_Description of the task:_ Could you retype every line of the data underneath without altering anything?

_Supplied material:_
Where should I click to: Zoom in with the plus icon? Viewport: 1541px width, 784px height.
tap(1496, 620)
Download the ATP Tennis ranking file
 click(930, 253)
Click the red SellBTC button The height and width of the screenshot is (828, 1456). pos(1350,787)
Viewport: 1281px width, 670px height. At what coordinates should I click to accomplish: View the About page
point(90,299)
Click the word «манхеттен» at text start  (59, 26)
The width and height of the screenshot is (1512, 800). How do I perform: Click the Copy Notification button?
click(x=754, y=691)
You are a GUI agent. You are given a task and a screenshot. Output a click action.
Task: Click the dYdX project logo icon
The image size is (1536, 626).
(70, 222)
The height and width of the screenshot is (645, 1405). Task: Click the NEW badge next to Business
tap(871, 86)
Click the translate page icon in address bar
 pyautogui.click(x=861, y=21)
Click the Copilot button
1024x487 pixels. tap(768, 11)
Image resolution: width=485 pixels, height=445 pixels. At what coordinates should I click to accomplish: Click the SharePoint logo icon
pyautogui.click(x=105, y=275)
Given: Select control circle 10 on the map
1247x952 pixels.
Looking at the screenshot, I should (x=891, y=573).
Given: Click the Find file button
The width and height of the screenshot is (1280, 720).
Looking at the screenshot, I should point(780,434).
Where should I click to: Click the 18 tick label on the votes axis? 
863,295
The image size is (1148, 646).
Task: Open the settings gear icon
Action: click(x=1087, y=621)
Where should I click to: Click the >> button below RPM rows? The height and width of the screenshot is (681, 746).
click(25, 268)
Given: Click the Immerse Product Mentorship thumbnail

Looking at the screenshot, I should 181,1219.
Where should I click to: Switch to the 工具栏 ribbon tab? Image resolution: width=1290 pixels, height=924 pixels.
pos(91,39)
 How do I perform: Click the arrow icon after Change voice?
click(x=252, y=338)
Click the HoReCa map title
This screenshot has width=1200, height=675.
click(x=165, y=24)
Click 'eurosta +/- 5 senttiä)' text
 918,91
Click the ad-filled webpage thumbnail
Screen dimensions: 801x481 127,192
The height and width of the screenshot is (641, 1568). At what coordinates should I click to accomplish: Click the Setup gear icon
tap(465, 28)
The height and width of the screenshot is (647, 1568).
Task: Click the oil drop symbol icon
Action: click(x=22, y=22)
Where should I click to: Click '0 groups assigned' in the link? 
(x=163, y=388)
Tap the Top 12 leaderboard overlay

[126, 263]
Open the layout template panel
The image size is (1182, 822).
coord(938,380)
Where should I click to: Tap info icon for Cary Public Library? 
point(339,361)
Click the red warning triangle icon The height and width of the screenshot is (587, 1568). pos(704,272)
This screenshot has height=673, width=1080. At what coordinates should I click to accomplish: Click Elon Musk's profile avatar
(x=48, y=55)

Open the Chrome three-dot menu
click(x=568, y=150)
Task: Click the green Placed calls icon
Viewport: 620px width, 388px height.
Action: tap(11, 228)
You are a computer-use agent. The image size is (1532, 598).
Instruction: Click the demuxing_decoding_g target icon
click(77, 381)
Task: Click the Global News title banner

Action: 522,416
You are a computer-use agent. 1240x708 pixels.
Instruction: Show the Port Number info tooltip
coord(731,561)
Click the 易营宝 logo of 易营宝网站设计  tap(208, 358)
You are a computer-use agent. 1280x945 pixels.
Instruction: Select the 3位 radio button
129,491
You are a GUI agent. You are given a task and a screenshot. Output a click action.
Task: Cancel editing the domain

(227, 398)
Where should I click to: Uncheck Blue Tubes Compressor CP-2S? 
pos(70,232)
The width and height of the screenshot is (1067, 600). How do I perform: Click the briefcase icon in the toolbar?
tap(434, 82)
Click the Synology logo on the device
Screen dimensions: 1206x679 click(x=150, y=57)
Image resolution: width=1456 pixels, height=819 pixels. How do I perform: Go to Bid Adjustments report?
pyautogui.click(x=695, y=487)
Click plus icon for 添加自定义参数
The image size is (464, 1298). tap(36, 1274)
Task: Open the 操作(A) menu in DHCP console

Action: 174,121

_Expected answer:_
Where should I click to: Zoom in with the plus icon? Viewport: 1541px width, 784px height.
tap(1496, 620)
Download the ATP Tennis ranking file
 click(930, 253)
Click the red SellBTC button The height and width of the screenshot is (828, 1456). pos(1350,787)
Viewport: 1281px width, 670px height. At what coordinates should I click to accomplish: View the About page
point(90,299)
Click the word «манхеттен» at text start  (59, 26)
The width and height of the screenshot is (1512, 800). How do I perform: Click the Copy Notification button?
click(x=754, y=691)
You are a GUI agent. You are given a task and a screenshot. Output a click action.
Task: Click the dYdX project logo icon
The image size is (1536, 626).
(70, 222)
The height and width of the screenshot is (645, 1405). Task: Click the NEW badge next to Business
tap(871, 86)
Click the translate page icon in address bar
 pyautogui.click(x=861, y=21)
Click the Copilot button
1024x487 pixels. tap(768, 11)
Image resolution: width=485 pixels, height=445 pixels. At what coordinates should I click to accomplish: Click the SharePoint logo icon
pyautogui.click(x=105, y=275)
Given: Select control circle 10 on the map
1247x952 pixels.
Looking at the screenshot, I should (x=891, y=573).
Given: Click the Find file button
The width and height of the screenshot is (1280, 720).
Looking at the screenshot, I should point(780,434).
Where should I click to: Click the 18 tick label on the votes axis? 
863,295
The image size is (1148, 646).
Task: Open the settings gear icon
Action: click(x=1087, y=621)
Where should I click to: Click the >> button below RPM rows? The height and width of the screenshot is (681, 746).
click(25, 268)
Given: Click the Immerse Product Mentorship thumbnail

Looking at the screenshot, I should 181,1219.
Where should I click to: Switch to the 工具栏 ribbon tab? Image resolution: width=1290 pixels, height=924 pixels.
pos(91,39)
 How do I perform: Click the arrow icon after Change voice?
click(x=252, y=338)
Click the HoReCa map title
This screenshot has width=1200, height=675.
click(x=165, y=24)
Click 'eurosta +/- 5 senttiä)' text
 918,91
Click the ad-filled webpage thumbnail
Screen dimensions: 801x481 127,192
The height and width of the screenshot is (641, 1568). At what coordinates should I click to accomplish: Click the Setup gear icon
tap(465, 28)
The height and width of the screenshot is (647, 1568).
Task: Click the oil drop symbol icon
Action: click(x=22, y=22)
Where should I click to: Click '0 groups assigned' in the link? 
(x=163, y=388)
Tap the Top 12 leaderboard overlay

[126, 263]
Open the layout template panel
The image size is (1182, 822).
coord(938,380)
Where should I click to: Tap info icon for Cary Public Library? 
point(339,361)
Click the red warning triangle icon The height and width of the screenshot is (587, 1568). pos(704,272)
This screenshot has height=673, width=1080. At what coordinates should I click to accomplish: Click Elon Musk's profile avatar
(x=48, y=55)

Open the Chrome three-dot menu
click(x=568, y=150)
Task: Click the green Placed calls icon
Viewport: 620px width, 388px height.
Action: tap(11, 228)
You are a computer-use agent. The image size is (1532, 598).
Instruction: Click the demuxing_decoding_g target icon
click(77, 381)
Task: Click the Global News title banner

Action: 522,416
You are a computer-use agent. 1240x708 pixels.
Instruction: Show the Port Number info tooltip
coord(731,561)
Click the 易营宝 logo of 易营宝网站设计  tap(208, 358)
You are a computer-use agent. 1280x945 pixels.
Instruction: Select the 3位 radio button
129,491
You are a GUI agent. You are given a task and a screenshot. Output a click action.
Task: Cancel editing the domain

(227, 398)
Where should I click to: Uncheck Blue Tubes Compressor CP-2S? 
pos(70,232)
The width and height of the screenshot is (1067, 600). How do I perform: Click the briefcase icon in the toolbar?
tap(434, 82)
Click the Synology logo on the device
Screen dimensions: 1206x679 click(x=150, y=57)
Image resolution: width=1456 pixels, height=819 pixels. How do I perform: Go to Bid Adjustments report?
pyautogui.click(x=695, y=487)
Click plus icon for 添加自定义参数
The image size is (464, 1298). tap(36, 1274)
Task: Open the 操作(A) menu in DHCP console

Action: 174,121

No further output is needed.